» **Exercise**: Show every line of the data that includes the word "Task".

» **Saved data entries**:
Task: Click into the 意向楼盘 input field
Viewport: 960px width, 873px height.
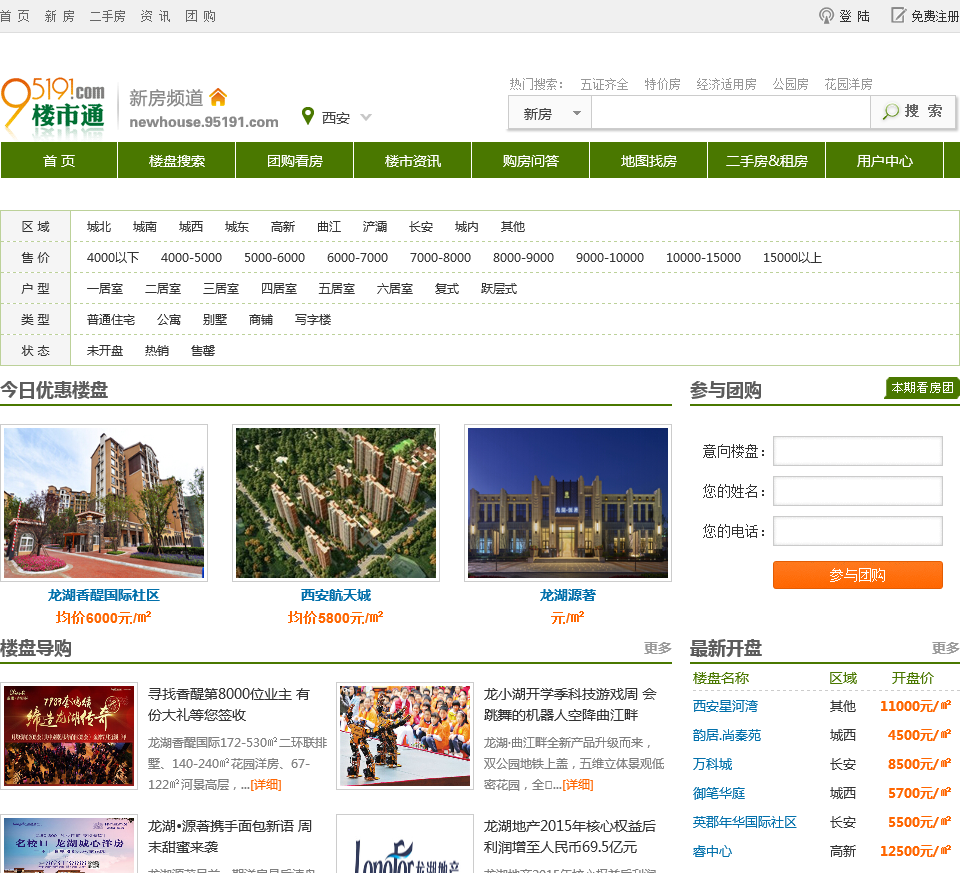Action: pos(857,451)
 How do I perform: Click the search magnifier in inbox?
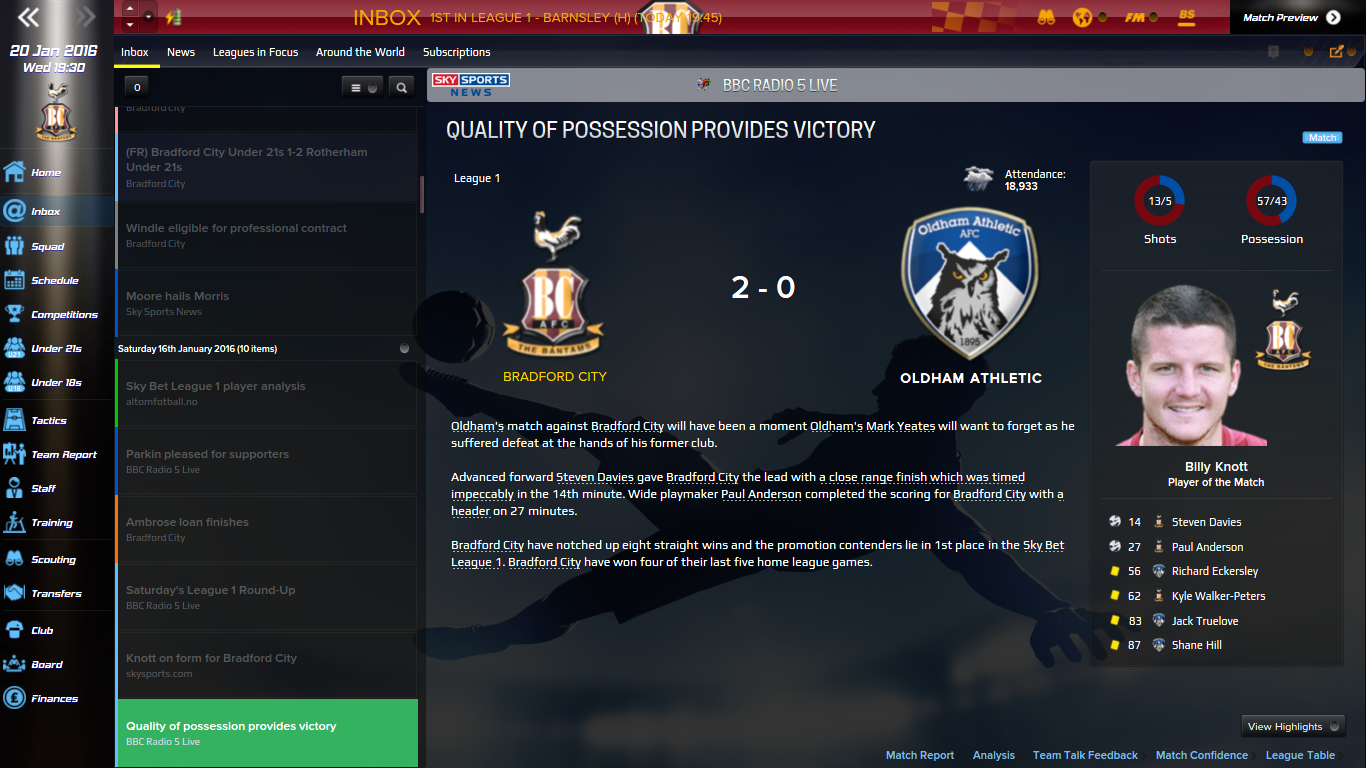pyautogui.click(x=401, y=87)
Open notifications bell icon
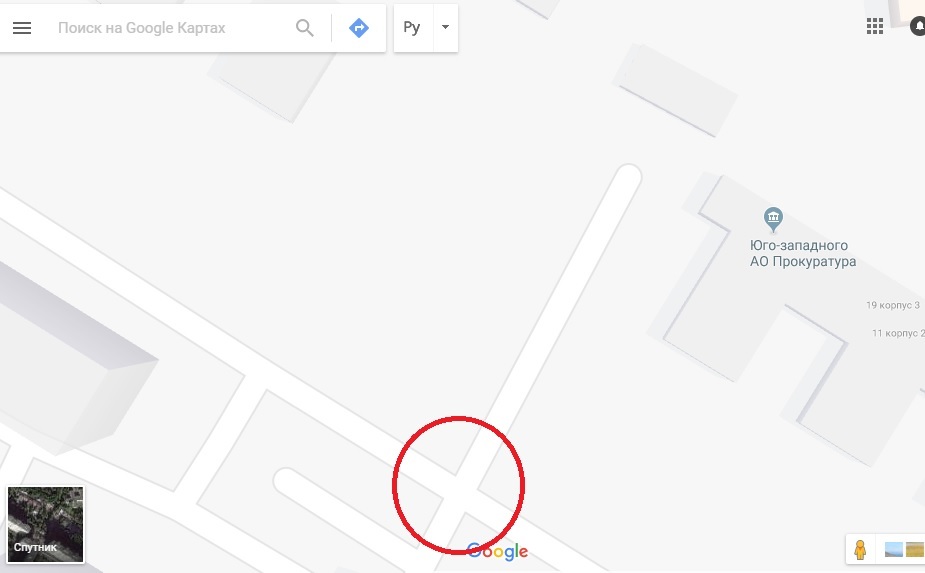Screen dimensions: 925x573 pos(918,26)
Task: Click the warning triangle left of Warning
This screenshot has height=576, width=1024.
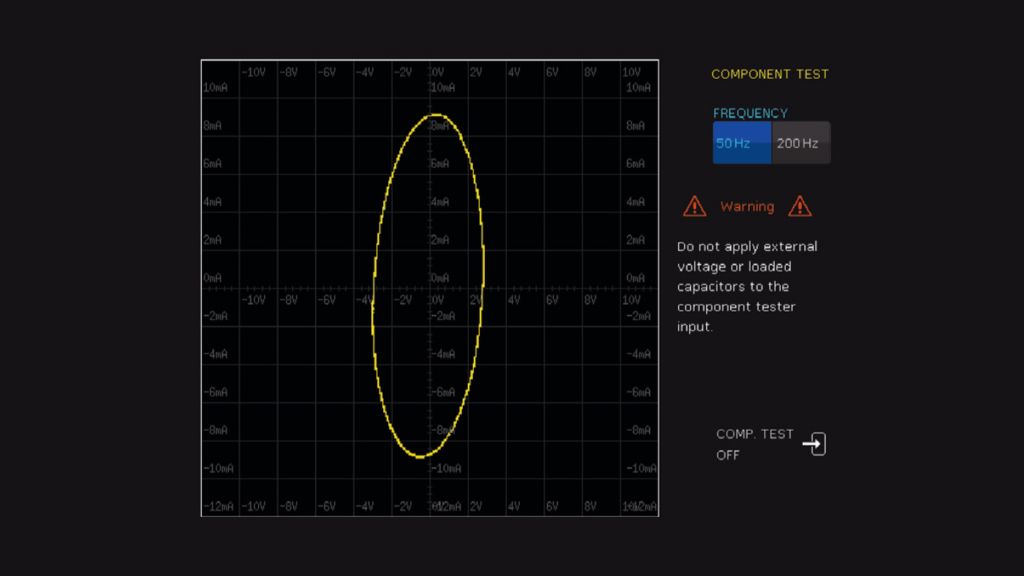Action: click(694, 207)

» **Response for this exercise**:
Task: Click into the 意向楼盘 input field
Task: Click the warning triangle left of Warning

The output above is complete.